### Udostępniony tekst
• Kino
  • Mapa
  • Ogłoszenia
  • Forum
  • Komunikacja
  • Raport

Technologia w służbie mody. Sklepy, które wiedzą o kliencie niemal wszystko

Monika Sołoduszkiewicz
17 czerwca 2017 (artykuł sprzed 6 lat) 
Farfetch wciąż podnosi stawkę roztaczając wizję inteligentnych sklepów, oferując personalizację i połączenie tradycji z technologią. Nie ma wątpliwości, że dane o klientach zebrane przez inteligentny sklep będą stanowiły prawdziwy skarb i silny wabik dla projektantów oraz marek odzieżowych na całym świecie. Farfetch wciąż podnosi stawkę roztaczając wizję inteligentnych sklepów, oferując personalizację i połączenie tradycji z technologią. Nie ma wątpliwości, że dane o klientach zebrane przez inteligentny sklep będą stanowiły prawdziwy skarb i silny wabik dla projektantów oraz marek odzieżowych na całym świecie.

Specjalistów sektora handlu elektronicznego coraz mniej interesuje sucha analiza statystyczna i popularność mierzona częstotliwością wyświetlania produktu. Rozwiązania z pogranicza technologii i sztucznej inteligencji pozwolą na opracowanie indywidualnych profili klientów i stworzą możliwość dalszej personalizacji ofert. O tym jak rozwinie się branża mody pod kątem sprzedaży rozmawialiśmy z trójmiejskimi ekspertami. Za tydzień zastanowimy się, jak technologie przyszłości wpłyną na trendy w modzie i urodzie.



Wyobraźmy sobie, że ulubiona platforma sprzedaży ubrań i dodatków przygotowuje kampanię reklamową skrojoną nie na potrzeby określonej grupy odbiorców, ale odpowiadającą tylko naszym preferencjom. Takie złudzenie ma każdy, kto często korzysta z internetowych form sprzedaży. Na skrzynki mailowe trafiają bowiem niezliczone oferty produktów, które odpowiadają naszym poszukiwaniom i ostatnim zakupom. Trafność tych propozycji często pozostawia wiele do życzenia, ale branża mody intensywnie pracuje nad procesami personalizacji.

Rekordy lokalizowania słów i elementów
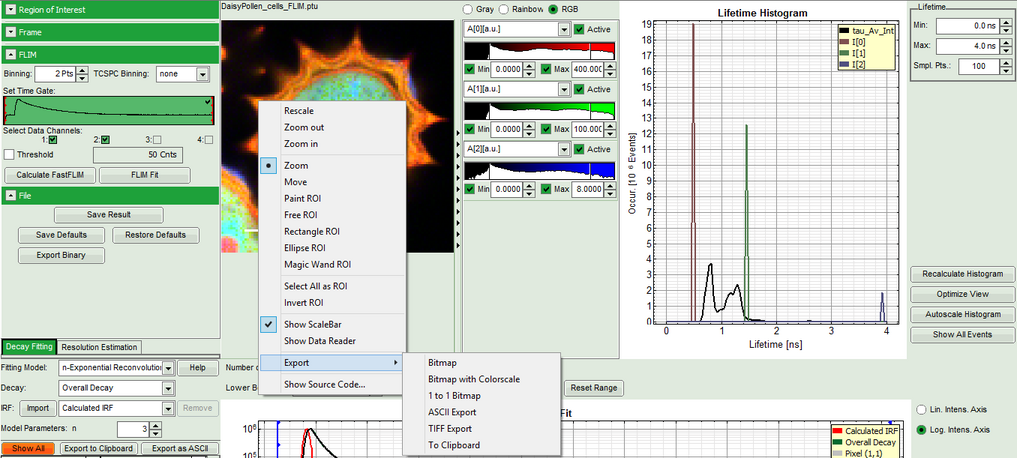Choose Magic Wand ROI from context menu
The image size is (1017, 458).
pos(317,265)
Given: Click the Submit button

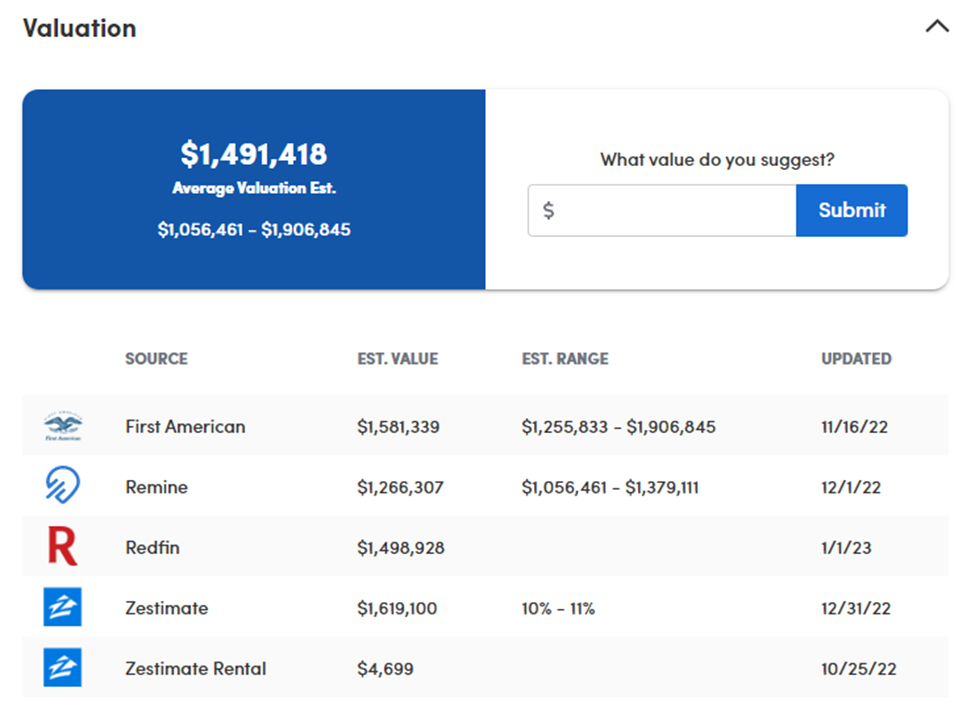Looking at the screenshot, I should pyautogui.click(x=852, y=210).
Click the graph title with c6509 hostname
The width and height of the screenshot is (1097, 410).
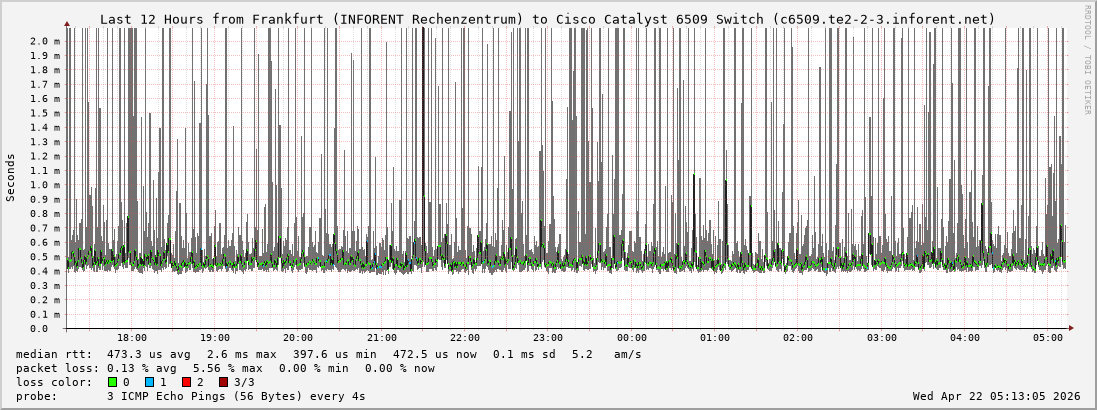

### Zadania do wykonania
- A) Wyjaśnij w jednym do trzech zdań, skąd według tekstu o technologii w modzie bierze się złudzenie, że platforma sprzedażowa przygotowuje kampanię odpowiadającą wyłącznie naszym preferencjom.
- B) Kontynuuj tekst o technologii w modzie, zaczynając po jego ostatnim zdaniu.
Rekordy stanowią materiał odrębny od tekstu o technologii w modzie.

### Odpowiedzi do zadań
- A) Osoby często kupujące w internecie otrzymują na skrzynki mailowe niezliczone oferty produktów zgodnych z ich poszukiwaniami i ostatnimi zakupami. To właśnie daje wrażenie kampanii skrojonej tylko pod nich.

- B)
Wirtualne przymierzalnie, skanowanie ciała klienta w technologii 3D i oprogramowanie pozwalające na porównywanie rozmiarówki całych marek, to tylko niektóre z rozwiązań już wprowadzonych w branży mody.


By lepiej zrozumieć język mody coraz częściej wdraża się rozwiązania z zakresu informatyki kognitywnej, czyli wykorzystującej symulację procesów myślowych człowieka ujętych w komputerowym modelu. Wielcy gracze na rynku wprowadzają takie technologie, by przewidywać zachowania i preferencje klientów, dzięki czemu mogą kreować trendy. Oprogramowanie wykorzystujące analizę setek tysięcy zdjęć funkcjonujących w mediach ostatniej dekady pozwala na prognozowanie zainteresowania konsumentów nawet w perspektywie kilku kolejnych lat.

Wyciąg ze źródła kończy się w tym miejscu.